▶ **Work instruction**
Until the last line is reached, keep transcribing the material exactly.

▶ **Input data**
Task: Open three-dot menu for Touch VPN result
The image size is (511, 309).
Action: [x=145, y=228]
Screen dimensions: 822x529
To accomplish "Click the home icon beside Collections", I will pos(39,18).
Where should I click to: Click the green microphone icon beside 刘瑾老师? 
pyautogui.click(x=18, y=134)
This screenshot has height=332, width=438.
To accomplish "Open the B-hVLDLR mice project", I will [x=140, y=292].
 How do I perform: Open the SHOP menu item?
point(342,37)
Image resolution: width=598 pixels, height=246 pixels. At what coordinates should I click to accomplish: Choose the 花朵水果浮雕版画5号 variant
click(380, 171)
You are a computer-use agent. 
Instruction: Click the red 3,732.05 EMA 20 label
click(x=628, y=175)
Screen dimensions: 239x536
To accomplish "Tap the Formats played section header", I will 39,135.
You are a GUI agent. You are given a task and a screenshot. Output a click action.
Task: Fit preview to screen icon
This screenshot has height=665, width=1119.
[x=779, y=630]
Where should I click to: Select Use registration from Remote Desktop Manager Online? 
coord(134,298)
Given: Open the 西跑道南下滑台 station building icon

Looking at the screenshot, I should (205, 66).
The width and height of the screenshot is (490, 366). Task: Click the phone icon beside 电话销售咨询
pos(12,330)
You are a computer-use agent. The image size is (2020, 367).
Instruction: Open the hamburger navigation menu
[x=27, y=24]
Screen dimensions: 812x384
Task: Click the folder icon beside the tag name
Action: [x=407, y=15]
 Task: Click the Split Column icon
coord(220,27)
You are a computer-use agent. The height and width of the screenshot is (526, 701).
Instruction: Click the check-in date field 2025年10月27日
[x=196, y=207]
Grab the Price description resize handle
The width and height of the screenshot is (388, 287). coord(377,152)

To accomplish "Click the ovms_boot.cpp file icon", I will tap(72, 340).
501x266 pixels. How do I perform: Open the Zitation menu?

▶ **Solution for this exercise**
Task: Open three-dot menu for Touch VPN result
The image size is (511, 309).
Action: [x=145, y=228]
Screen dimensions: 822x529
To accomplish "Click the home icon beside Collections", I will pos(39,18).
Where should I click to: Click the green microphone icon beside 刘瑾老师? 
pyautogui.click(x=18, y=134)
This screenshot has height=332, width=438.
To accomplish "Open the B-hVLDLR mice project", I will [x=140, y=292].
 How do I perform: Open the SHOP menu item?
point(342,37)
Image resolution: width=598 pixels, height=246 pixels. At what coordinates should I click to accomplish: Choose the 花朵水果浮雕版画5号 variant
click(380, 171)
You are a computer-use agent. 
Instruction: Click the red 3,732.05 EMA 20 label
click(x=628, y=175)
Screen dimensions: 239x536
To accomplish "Tap the Formats played section header", I will 39,135.
You are a GUI agent. You are given a task and a screenshot. Output a click action.
Task: Fit preview to screen icon
This screenshot has height=665, width=1119.
[x=779, y=630]
Where should I click to: Select Use registration from Remote Desktop Manager Online? 
coord(134,298)
Given: Open the 西跑道南下滑台 station building icon

Looking at the screenshot, I should (205, 66).
The width and height of the screenshot is (490, 366). Task: Click the phone icon beside 电话销售咨询
pos(12,330)
You are a computer-use agent. The image size is (2020, 367).
Instruction: Open the hamburger navigation menu
[x=27, y=24]
Screen dimensions: 812x384
Task: Click the folder icon beside the tag name
Action: [x=407, y=15]
 Task: Click the Split Column icon
coord(220,27)
You are a computer-use agent. The height and width of the screenshot is (526, 701).
Instruction: Click the check-in date field 2025年10月27日
[x=196, y=207]
Grab the Price description resize handle
The width and height of the screenshot is (388, 287). coord(377,152)

To accomplish "Click the ovms_boot.cpp file icon", I will tap(72, 340).
501x266 pixels. How do I perform: Open the Zitation menu?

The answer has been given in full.